Otto settled on his throne. “The ambassador of Hesse may enter.”

Guards escorted in a tall skeletal man. A black cloak of mourning concealed most of his red ambassadorial uniform. A trimmed grey beard did little to fill out his gaunt face and sunken eyes. It was as if the king had sent Death himself as his messenger. Otto steeled his back against a nervous shiver as the ambassador strode across the marble floor.

“Welcome.” Otto motioned for the ambassador to take a seat ten feet from the throne. “I thank the heavens that King Alfons would honor us again with an ambassador after the tragedy last year. What can I give for our kingdoms to be at peace again?”

The ambassador raised a gloved hand. “The cost is a simple one. The king asks for an equal exchange.”

“An equal exchange? What does King Alfons count as equal to his son’s life? I’ve offered him land, gold, and a share of our mines. He’s refused them all.”

“None of those are an equal exchange.” The ambassador met Otto’s eyes and his grim face split into an awful grin. “One of your sons for my son.”

The chill from earlier froze Otto. This was no ambassador, but King Alfons. His face had changed from when they first met two years before. The Alfons then had round laughing cheeks and eyes that crinkled at the edges of a constant smile. It was at that banquet that Otto boasted he could take any ruffian and make a nobleman of him. And Alfons had pleaded with him to help reform his youngest son. Otto agreed and received the prince as an ambassador. But his kindness failed to make a difference in the young prince’s attitude, so Otto attempted the change through tighter and tighter rules, and the prince fled the palace. He was killed by bandits. All this flashed through Otto’s mind as the now skeletal king leered at him. A son for a son.

“Alfons,” pleaded Otto, “My eldest son is only eleven and my youngest is but three-years.”

“Then you will have less memories to be pained with the loss.” 

“Never.” Otto stood from his throne. “Never will I give you one of my sons.”

Alfons shrugged sharp shoulders. “Then war will come, and thousands will die because you wouldn’t keep your promise, nor pay your debt.”

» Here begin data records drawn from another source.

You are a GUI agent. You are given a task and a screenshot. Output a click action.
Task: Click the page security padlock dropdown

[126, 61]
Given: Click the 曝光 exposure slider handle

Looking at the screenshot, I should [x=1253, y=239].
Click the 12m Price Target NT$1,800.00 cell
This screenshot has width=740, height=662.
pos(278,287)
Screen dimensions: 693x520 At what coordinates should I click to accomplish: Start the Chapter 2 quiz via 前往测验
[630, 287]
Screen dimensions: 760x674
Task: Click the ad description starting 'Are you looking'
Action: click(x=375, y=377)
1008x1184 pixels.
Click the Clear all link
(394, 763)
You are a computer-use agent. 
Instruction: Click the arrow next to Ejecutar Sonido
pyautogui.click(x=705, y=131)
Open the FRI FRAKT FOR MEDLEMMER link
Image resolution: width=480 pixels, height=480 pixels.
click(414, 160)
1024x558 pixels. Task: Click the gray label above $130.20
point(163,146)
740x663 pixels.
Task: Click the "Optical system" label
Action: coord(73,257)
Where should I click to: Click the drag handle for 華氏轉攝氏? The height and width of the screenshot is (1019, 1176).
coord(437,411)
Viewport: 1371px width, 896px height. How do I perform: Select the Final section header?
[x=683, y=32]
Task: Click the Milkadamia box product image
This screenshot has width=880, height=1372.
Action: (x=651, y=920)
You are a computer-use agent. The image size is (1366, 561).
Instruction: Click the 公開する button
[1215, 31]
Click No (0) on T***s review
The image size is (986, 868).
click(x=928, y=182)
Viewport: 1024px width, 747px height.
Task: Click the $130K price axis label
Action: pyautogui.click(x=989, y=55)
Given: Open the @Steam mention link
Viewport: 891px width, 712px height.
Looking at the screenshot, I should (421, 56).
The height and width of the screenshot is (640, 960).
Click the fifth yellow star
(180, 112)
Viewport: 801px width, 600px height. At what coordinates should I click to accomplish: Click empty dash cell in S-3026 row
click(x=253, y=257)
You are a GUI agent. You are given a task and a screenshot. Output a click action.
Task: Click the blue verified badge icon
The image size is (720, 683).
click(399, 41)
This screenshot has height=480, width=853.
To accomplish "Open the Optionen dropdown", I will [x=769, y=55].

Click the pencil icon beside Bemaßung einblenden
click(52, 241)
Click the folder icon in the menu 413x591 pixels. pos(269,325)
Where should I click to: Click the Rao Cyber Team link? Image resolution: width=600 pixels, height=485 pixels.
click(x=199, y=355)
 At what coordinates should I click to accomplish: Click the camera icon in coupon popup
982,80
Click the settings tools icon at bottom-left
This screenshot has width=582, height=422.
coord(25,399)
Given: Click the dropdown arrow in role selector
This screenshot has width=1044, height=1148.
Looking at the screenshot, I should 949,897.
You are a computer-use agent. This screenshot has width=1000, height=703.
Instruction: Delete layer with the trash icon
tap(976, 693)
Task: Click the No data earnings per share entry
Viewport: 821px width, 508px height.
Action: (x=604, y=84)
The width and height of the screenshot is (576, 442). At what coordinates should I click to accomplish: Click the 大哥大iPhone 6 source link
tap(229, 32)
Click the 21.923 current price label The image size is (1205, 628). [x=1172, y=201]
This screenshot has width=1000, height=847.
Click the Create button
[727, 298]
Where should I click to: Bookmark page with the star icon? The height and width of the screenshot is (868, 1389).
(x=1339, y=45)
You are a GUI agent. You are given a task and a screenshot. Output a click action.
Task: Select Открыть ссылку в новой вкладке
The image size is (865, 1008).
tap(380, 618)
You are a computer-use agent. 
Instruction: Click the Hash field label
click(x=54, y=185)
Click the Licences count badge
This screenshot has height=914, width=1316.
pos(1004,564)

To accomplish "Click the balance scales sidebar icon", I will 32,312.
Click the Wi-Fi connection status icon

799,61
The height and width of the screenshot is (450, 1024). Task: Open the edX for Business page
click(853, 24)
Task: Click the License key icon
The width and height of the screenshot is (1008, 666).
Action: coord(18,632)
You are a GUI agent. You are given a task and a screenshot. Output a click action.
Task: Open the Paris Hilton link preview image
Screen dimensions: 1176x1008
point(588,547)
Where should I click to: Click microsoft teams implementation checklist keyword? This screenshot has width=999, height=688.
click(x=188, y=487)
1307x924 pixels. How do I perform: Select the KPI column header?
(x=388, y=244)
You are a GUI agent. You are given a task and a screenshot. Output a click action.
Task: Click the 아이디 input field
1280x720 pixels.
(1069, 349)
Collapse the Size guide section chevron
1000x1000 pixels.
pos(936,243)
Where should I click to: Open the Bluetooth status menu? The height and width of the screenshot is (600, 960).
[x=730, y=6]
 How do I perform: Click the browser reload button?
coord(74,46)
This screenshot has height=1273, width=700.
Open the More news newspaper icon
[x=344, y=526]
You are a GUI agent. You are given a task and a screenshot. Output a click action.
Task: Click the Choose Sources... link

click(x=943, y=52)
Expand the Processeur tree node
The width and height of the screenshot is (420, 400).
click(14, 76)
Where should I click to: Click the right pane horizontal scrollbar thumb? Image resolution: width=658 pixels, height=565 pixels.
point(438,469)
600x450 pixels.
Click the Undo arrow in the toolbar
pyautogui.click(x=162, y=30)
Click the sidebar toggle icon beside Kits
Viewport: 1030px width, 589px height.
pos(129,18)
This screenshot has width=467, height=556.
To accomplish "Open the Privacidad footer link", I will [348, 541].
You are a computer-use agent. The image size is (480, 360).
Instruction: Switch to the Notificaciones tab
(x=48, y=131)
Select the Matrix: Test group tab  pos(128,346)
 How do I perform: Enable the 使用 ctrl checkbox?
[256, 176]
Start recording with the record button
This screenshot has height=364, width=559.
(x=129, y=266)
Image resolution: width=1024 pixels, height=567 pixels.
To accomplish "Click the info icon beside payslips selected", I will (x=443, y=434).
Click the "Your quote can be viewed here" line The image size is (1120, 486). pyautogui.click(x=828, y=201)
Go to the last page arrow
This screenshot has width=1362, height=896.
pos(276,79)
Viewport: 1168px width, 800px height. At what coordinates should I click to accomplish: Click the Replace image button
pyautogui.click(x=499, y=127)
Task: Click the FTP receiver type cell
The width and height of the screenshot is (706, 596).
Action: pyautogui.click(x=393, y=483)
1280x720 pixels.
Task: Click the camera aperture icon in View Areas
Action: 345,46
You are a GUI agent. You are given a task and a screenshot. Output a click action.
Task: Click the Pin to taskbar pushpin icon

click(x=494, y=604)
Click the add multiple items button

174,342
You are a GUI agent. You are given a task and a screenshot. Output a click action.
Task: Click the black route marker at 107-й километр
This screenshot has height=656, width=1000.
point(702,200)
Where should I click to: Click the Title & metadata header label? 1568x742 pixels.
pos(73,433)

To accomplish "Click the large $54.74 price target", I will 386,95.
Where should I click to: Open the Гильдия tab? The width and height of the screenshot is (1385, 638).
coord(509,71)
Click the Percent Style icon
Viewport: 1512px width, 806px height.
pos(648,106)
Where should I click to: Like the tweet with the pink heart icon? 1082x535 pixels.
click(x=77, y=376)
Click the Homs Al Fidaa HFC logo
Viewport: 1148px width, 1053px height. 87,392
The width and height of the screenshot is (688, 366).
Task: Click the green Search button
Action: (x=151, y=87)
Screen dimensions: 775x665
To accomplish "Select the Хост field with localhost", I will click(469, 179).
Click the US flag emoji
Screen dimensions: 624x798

Otto had to stop the war. But how? Not with one of his sons. No one could ask a father to sacrifice a son, not even for a kingdom. King Alfons was unreasonable. No, he was insane. He must have been insane to enter, unguarded, the country he’d declared war against. Relief rushed over Otto. He could end the war before it started. He could imprison his foe and force a peace treaty. “Guards,” Otto commanded. “Bind our enemy.”

Alfons laughed, a shrill, broken sound, as the guards surrounded him. “My other sons will carry on this war. I only came so I could see your face before I died, for I have not much life left in me.”

“Papa?” Angelika stood, barred from entering the throne room by the crossed lances of two guards. “Papa, why is the man so sad?”

Alfons turned his crazed gaze toward her. “I am not sad. I am angry. Your father took my son, Ludwig, and won’t give him back.”

Her eyes widened. “You’re Ludwig’s papa? You came. You finally came.”

Otto and Alfons stared as she reached into the large pouch hanging over her hip. She pulled out and dropped ribbons, dried leaves, a carved wooden bird, and then withdrew a folded paper. “He wants you to have this.”

Otto motioned for a guard to bring the paper over to him, as Alfons stared hungrily at the parchment. 

“No.” Angelika stomped her foot. “It’s for Ludwig’s papa.”

A paper from his daughter wasn’t a weapon. He could allow this grace. “Give it to the prisoner.”

Alfons unfolded the paper to reveal an ink sketch of a family. A father and mother sat under an oak while four sons clambered in the branches above. Alfons’ eyes filled with tears as he traced the face of the youngest son.

Angelika leaned over the lances. “Papa said that Ludwig’s in heaven now, and someday I’ll go there too. When I get there I’ll tell him I gave you the drawing. He made it because he loves you. I’m really happy you came. Ludwig was my best friend.”

Alfons knelt, clutching the paper to his chest, his angular features transformed from sinister despair to aching hope. “Will you tell me stories about my son?”

Otto motioned for the guards to let his daughter approach. Perhaps peace could be purchased.

Author note: Angelika means “Messenger of God.”